On 4 November 2015, Wolff announced on the BBC that she was retiring from Formula One, stating that she felt that she had gone as far as she could go, but expressed intentions to help other women in motorsport. Wolff stated that she would compete for one final time in the 2015 Race of Champions at the end of November, representing Scotland alongside former Formula One driver David Coulthard, before subsequently retiring from all forms of motorsport.

Mercedes (2016–)
Wolff joined Mercedes as one of their ambassadors in 2016, and as part of the role was one of the first to test the Mercedes-AMG One.

Formula E (2018–2022)
In 2018, Wolff joined Venturi Racing in Formula E as Team Principal and also became a shareholder in the team.

For the 2019–20 season, Venturi entered into a powertrain partnership with Mercedes-EQ.

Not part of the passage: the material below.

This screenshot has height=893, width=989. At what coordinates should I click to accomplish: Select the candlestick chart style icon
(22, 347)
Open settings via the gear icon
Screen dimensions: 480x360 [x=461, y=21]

Under Wolff’s management, the Monegasque outfit experienced its most successful campaign to date in the 2020–21 season, recording 146 points with Edoardo Mortara securing second in the Drivers' World Championship, falling only seven points adrift of winner Nyck de Vries.

In November 2021 she was promoted to the role of CEO, with Jérôme d'Ambrosio becoming Team Principal for the 2021–22 season. In August 2022, she announced that she would leave Venturi in light of the team's plans to rebrand as Maserati MSG Racing from the 2022–23 season.

F1 Academy (2023–) 
On 1 March 2023, Wolff was appointed managing director of the newly launched all-female racing series, F1 Academy.

Race of Champions
The Race of Champions planned to feature a female driver for the first time in its history when Wolff signed up for ROC 2013, to be held at Bangkok's Rajamangala Stadium on 14–15 December. The news was warmly welcomed by ROC co-founder Michèle Mouton, the world's most successful female rally driver. However, in early December 2013, the event was cancelled due to the political situation in Bangkok.

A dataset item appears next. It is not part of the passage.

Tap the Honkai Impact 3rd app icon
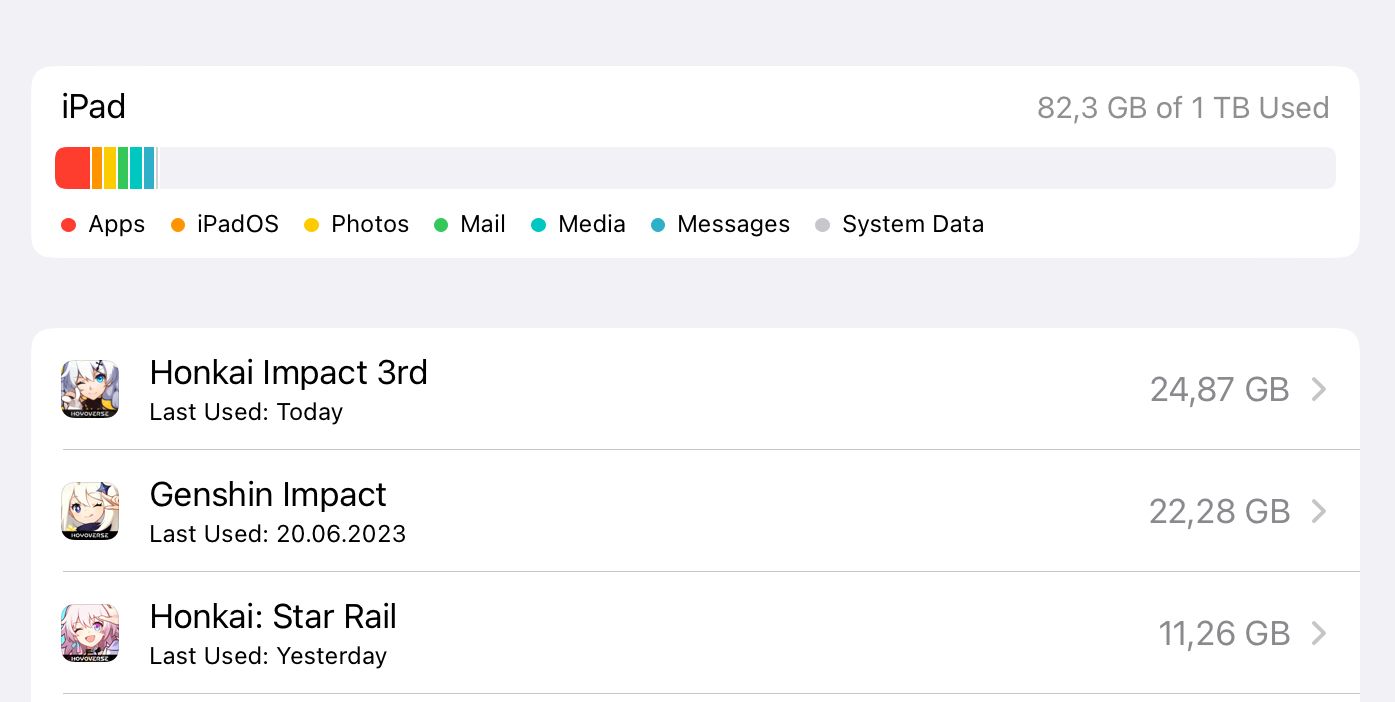This screenshot has height=702, width=1395. (x=90, y=389)
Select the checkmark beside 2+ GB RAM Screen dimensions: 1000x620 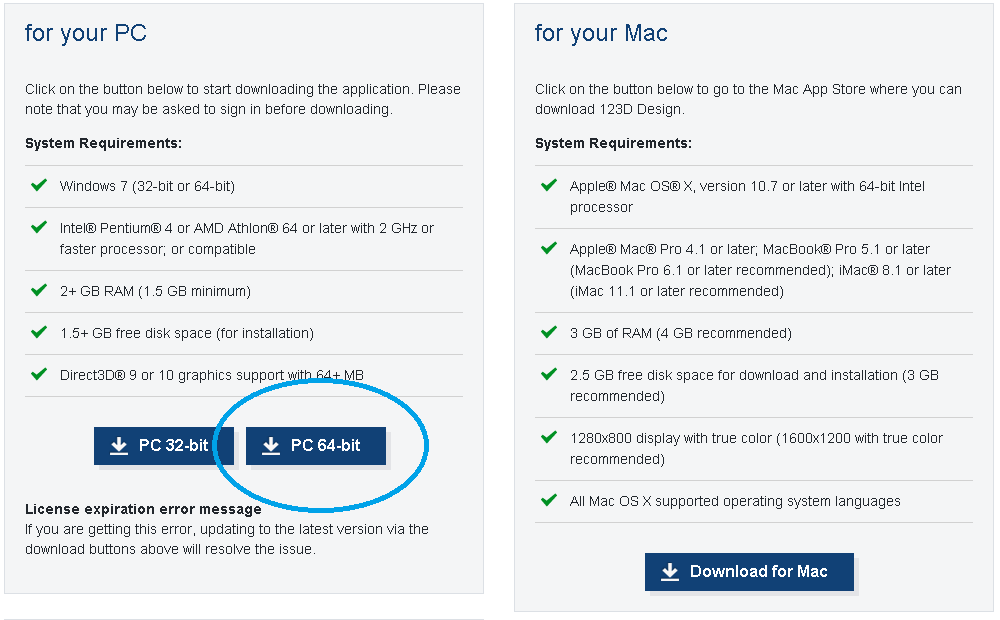point(39,290)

In the 2014 event in Barbados, the Wolff–Coulthard pair was able to compete as Team United Kingdom. The pair reached the finals of the Nations' Cup but lost to Team Nordic. Wolff lost to Tom Kristensen in the Audi R8 LMS Ultra while Coulthard won against Petter Solberg in the VW Polo RX, but lost the tie-breaker to Kristensen in the Ariel Atom Cup. In the Drivers' Cup, Wolff was eliminated in the group stage.

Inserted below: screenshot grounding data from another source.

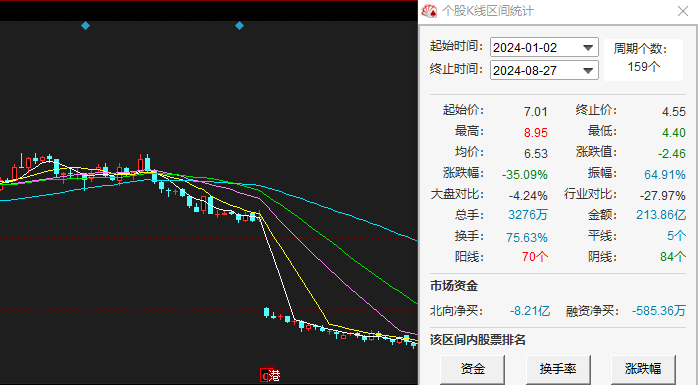This screenshot has height=385, width=698.
Task: Click the 北向净买 -8.21亿 value
Action: [x=530, y=311]
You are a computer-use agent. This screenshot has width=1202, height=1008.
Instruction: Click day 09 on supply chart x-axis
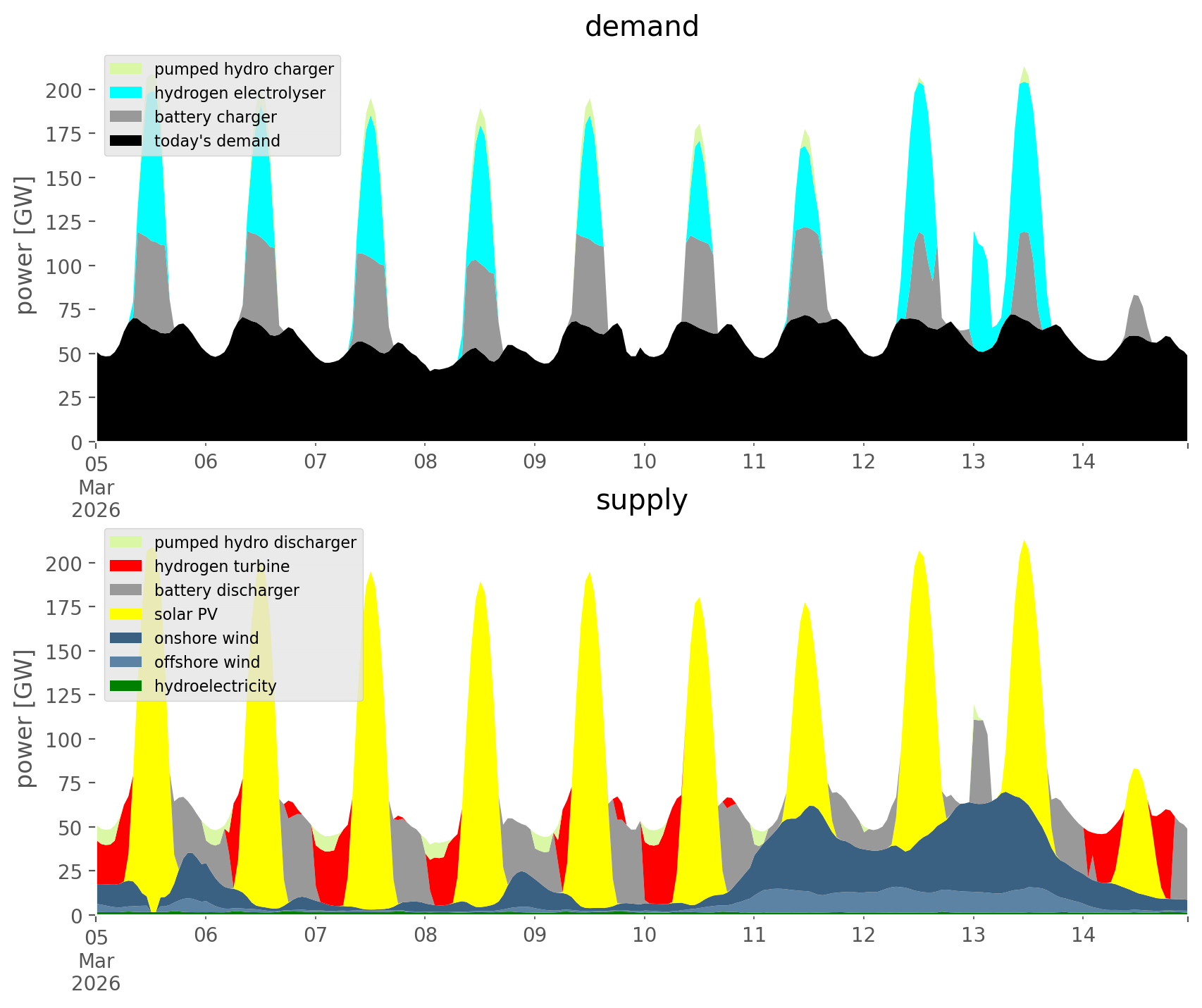coord(535,935)
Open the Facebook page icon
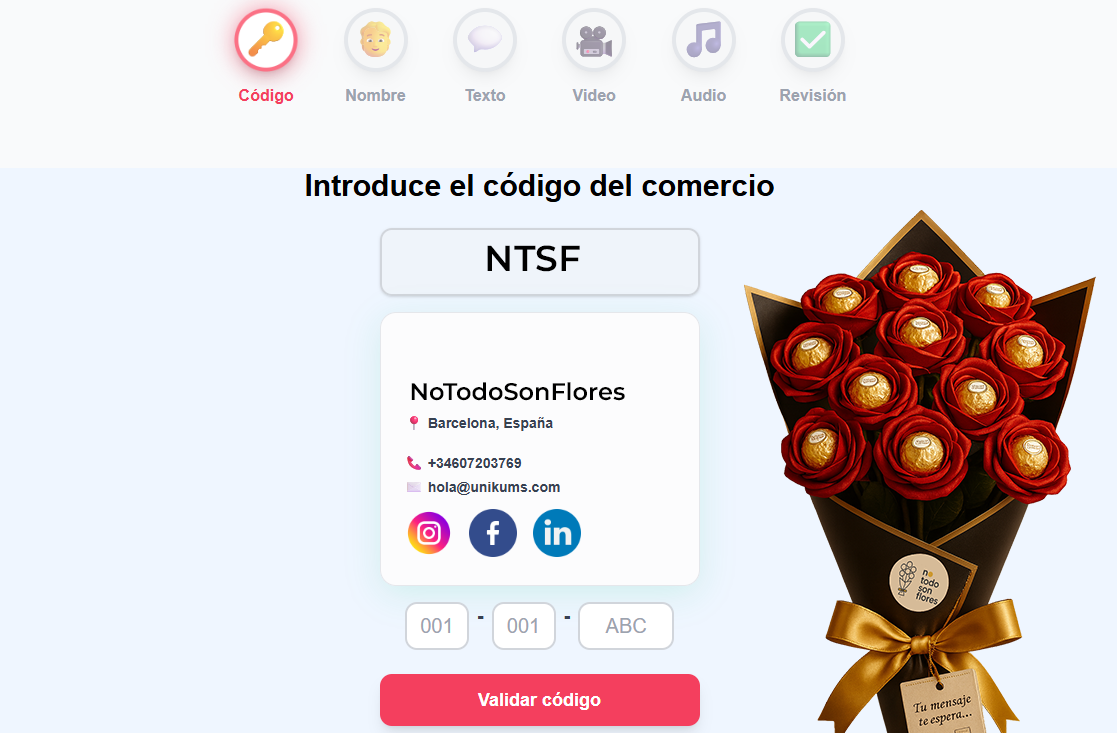 click(493, 533)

The 2015 Race of Champions was held at the Olympic Stadium in London and Wolff again partnered David Coulthard to represent Team Scotland. In the Nation’s Cup, the pair failed to progress to the semi-finals, eliminated by Team England 2. Driving the Mercedes-AMG GT S, Wolff lost to Alex Buncombe while Coulthard was defeated by Jenson Button in the KTM X-Bow. Racing against team-mate Coulthard, Wolff was eliminated in Round 1 of the Drivers’ Cup to conclude her professional career in motorsport, retiring at the end of the 2015 season.

Dare To Be Different 
Following her retirement from motorsport, Wolff co-founded Dare to be Different alongside Motor Sports Association CEO Rob Jones. Officially launched at the Autosport International show held at the National Exhibition Centre in Birmingham on 14 January 2016, the nonprofit organisation aims to increase the participation of women in motorsport. 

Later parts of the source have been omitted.